MITIGATING FACTORS. I wrote. "These are the reasons the defense gave as

excuses."

Defendant's capacity to appreciate what he was doing was

wrong, or illegal, was impaired.

Defendant was under unusual and substantial duress.

Defendant is punishable as an accomplice in the offense

which was committed by another.

Defendant was young, although not under the age of 18.

Defendant did not have a significant prior criminal record.

Defendant committed the offense under severe mental or

emotional disturbance.

Another defendant equally culpable will not be punished by

death.

Victim consented to the criminal conduct that resulted in death.

Other factors in the defendant's background mitigate against

the death sentence.

Underneath the columns, I wrote, in large red letters: (A + B)-C = SENTENCE.

Marilyn threw up her hands. "I stopped helping my son with math

homework in sixth grade."

"No, it's easy," I said. "We need to agree that Bourne intended to

kill each victim when he picked up that gun. That's column A. Then we

need to see whether any other aggravating factor fits from column B.

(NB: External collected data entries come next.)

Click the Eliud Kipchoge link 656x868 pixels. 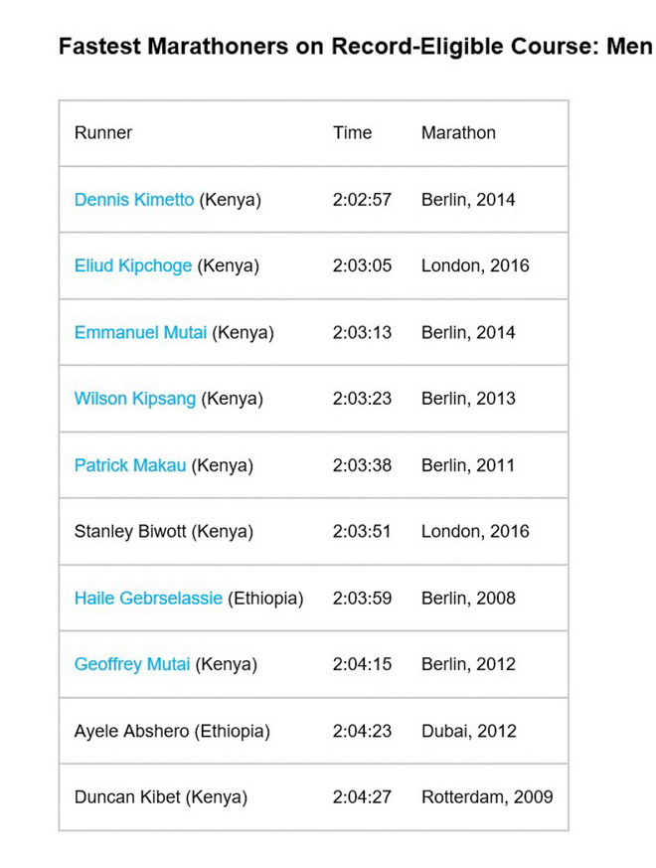(133, 266)
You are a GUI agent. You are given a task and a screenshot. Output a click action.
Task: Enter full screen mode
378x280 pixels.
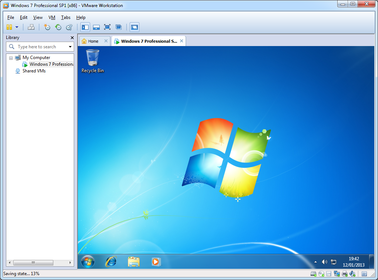click(x=107, y=27)
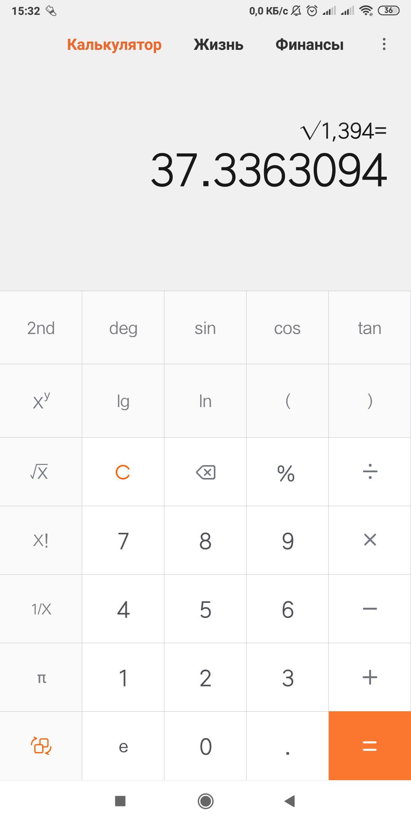Tap the orange clear C button

[x=123, y=472]
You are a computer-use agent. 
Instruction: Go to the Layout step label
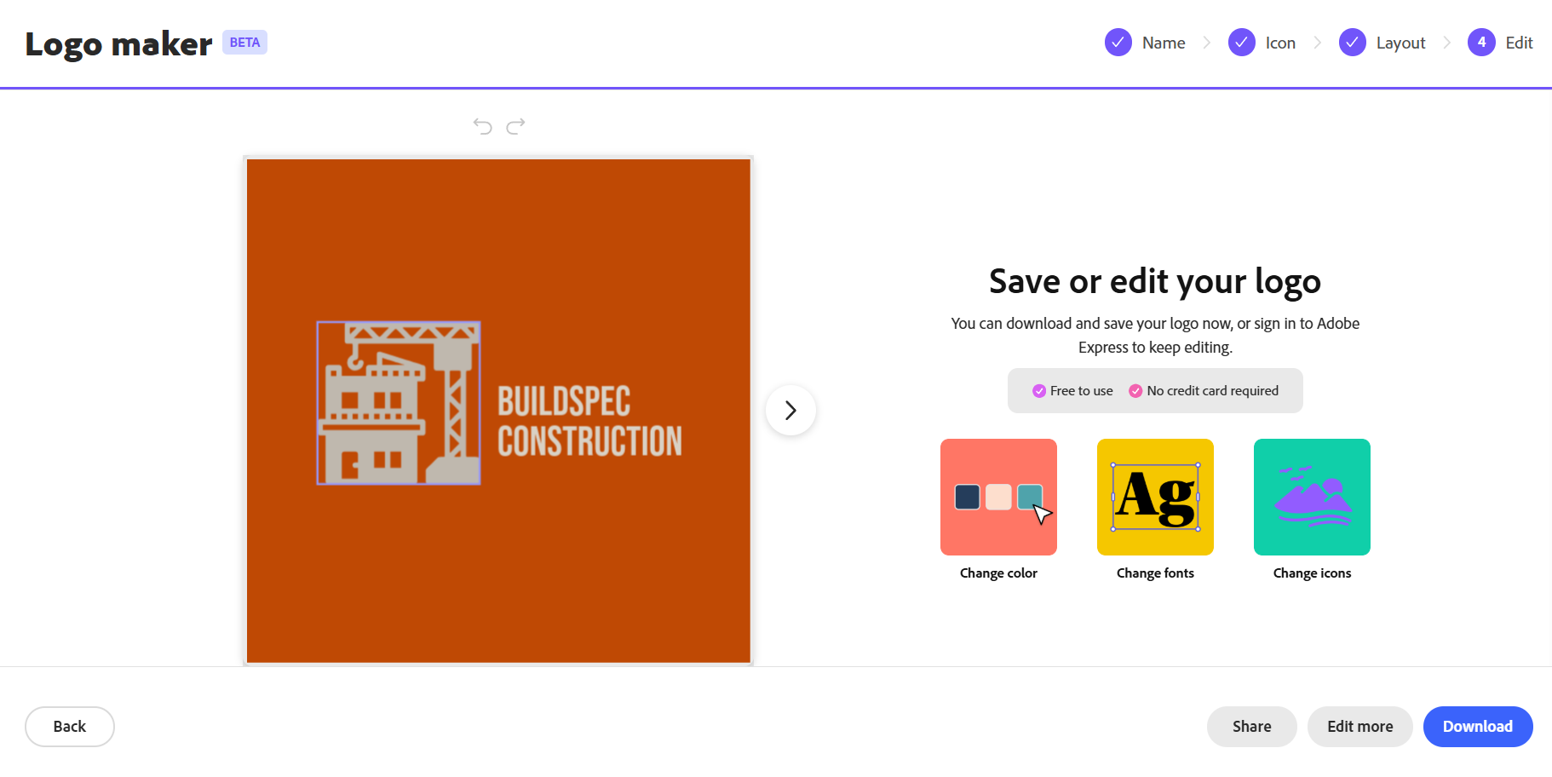click(1400, 43)
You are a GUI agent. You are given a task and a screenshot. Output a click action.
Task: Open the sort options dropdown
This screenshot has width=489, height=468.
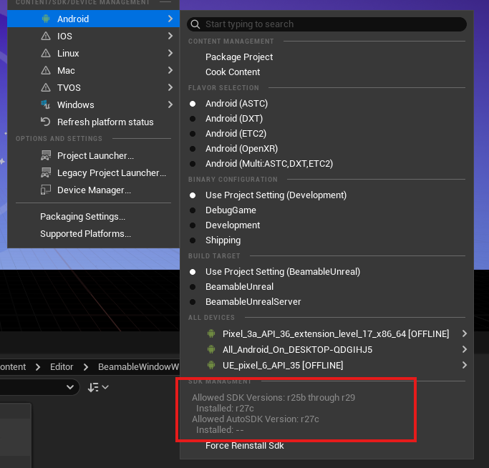tap(98, 387)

Like, the youth of the victim—that works for Elizabeth, right?"

Around the table, people nodded.

"If we've got A and B, then we take into account the foster care, the

mental illness, stuff like that. It's just simple math. If A + B is greater

than all the things the defense said, we sentence him to death. If A + B

is less than all the things the defense said, then we don't." I circled the

equation. "We just need to see how things add up."

Put that way, it hardly had anything to do with us. It was just plugging

in variables and seeing what answer we got. Put that way, it was

a much easier task to perform.

 

1 : 1 2 P . M.

"Of course Bourne planned it," Jack said. "He got a job with them so

that he'd be near the girl. He picked this family on purpose, and had

access to the house."

"He'd gone home for the day," Jim said. "Why else would he come

back, if he didn't need to be there?"

"The tools," Maureen answered. "He left them behind, and they were

his prized possessions. Remember what that shrink said? Bourne stole

them out of other people's garages, and didn't understand why that was

wrong, since he needed them, and they were pretty much just gathering

dust otherwise."

"Maybe he left them behind on purpose," Ted suggested. "If they

were really so precious, wouldn't he have taken them with him?"

There was a general assent. "Do we agree that there was substantial

planning involved?" Ted asked. "Let's see a show of hands."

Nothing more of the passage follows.